Stored data:
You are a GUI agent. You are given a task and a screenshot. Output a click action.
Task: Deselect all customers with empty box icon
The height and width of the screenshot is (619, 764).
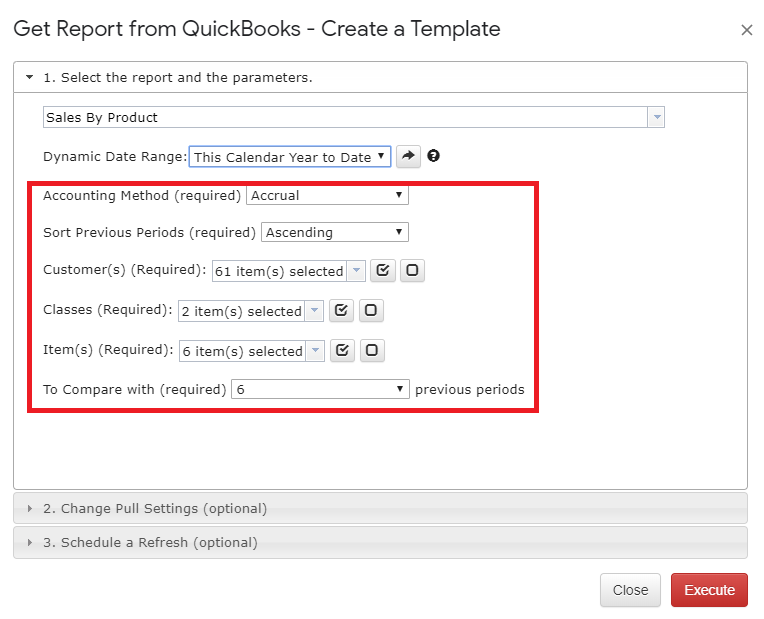point(412,271)
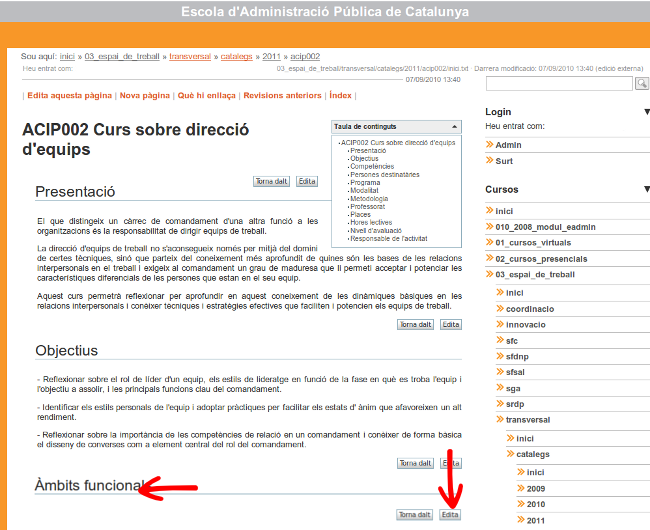Open the Índex link
This screenshot has height=530, width=650.
tap(340, 95)
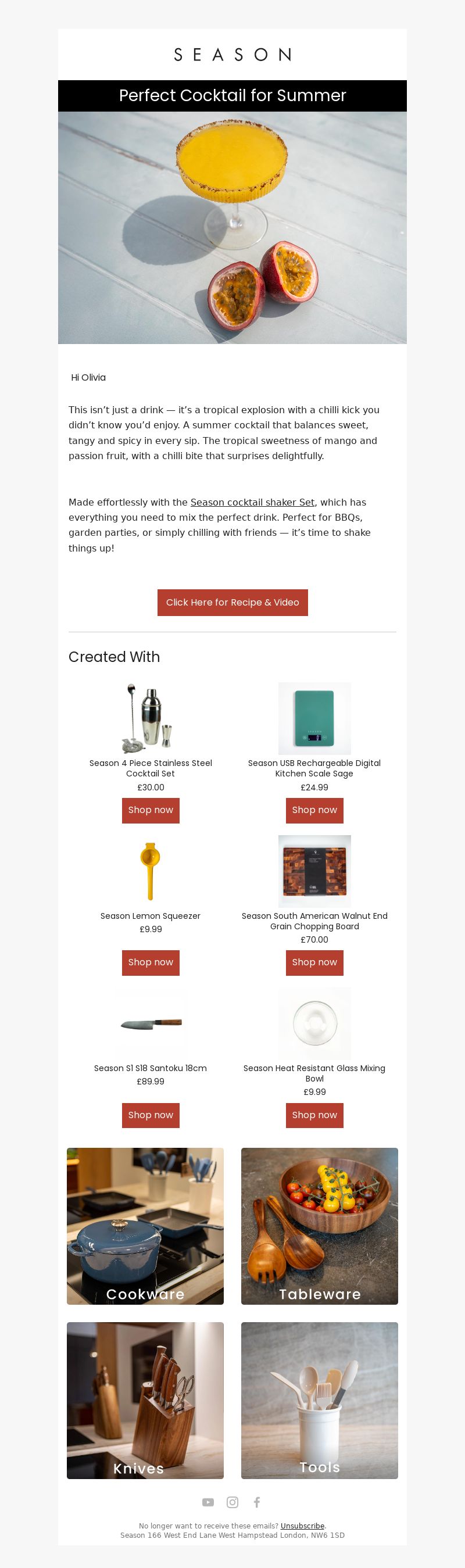Open the YouTube social icon

[x=208, y=1502]
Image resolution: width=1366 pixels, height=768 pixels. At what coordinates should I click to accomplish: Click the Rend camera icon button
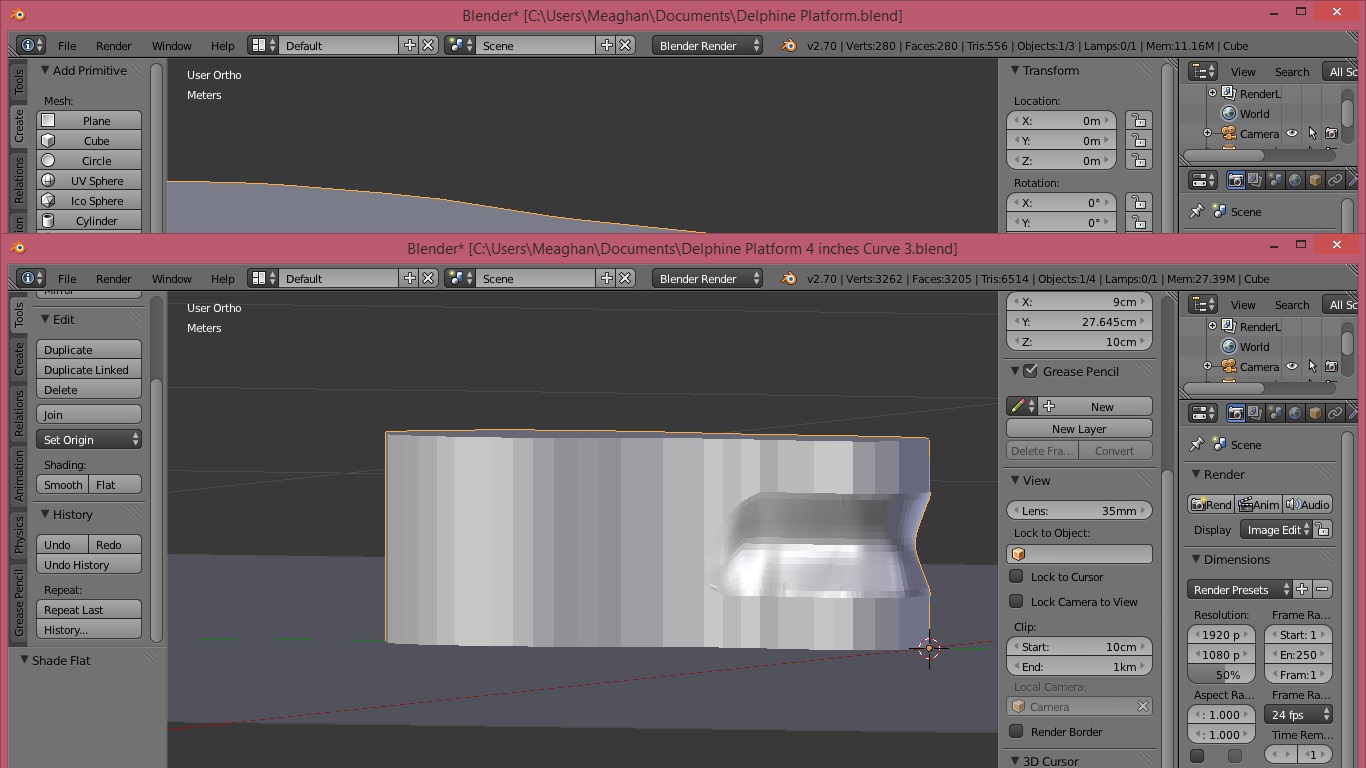click(x=1211, y=505)
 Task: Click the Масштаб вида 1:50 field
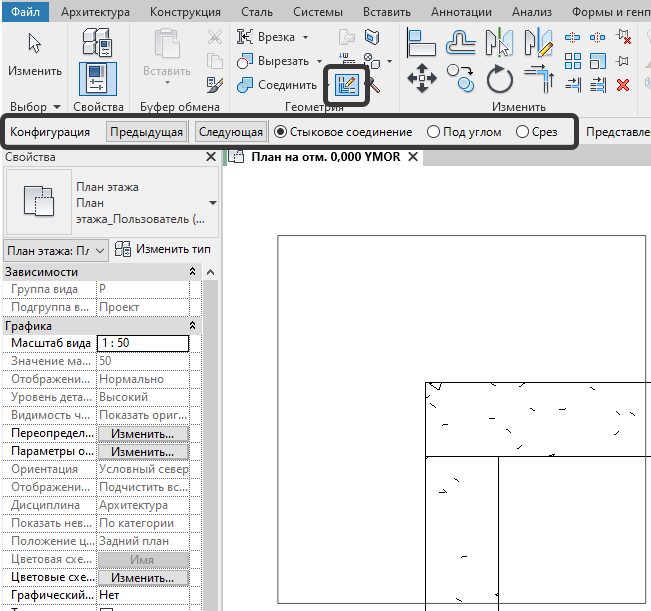(143, 343)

• _WORK INSTRUCTIONS_:
Leaving the pictures aside, copy exactly and only the lines from the one holding "Image resolution: width=1366" through the final line of the data, both ends kept.

• _RESULT FOR THIS EXERCISE_:
Image resolution: width=1366 pixels, height=768 pixels. At what coordinates should I click to accomplish: Click the Rend camera icon button
click(x=1211, y=505)
 Task: Click the Масштаб вида 1:50 field
(143, 343)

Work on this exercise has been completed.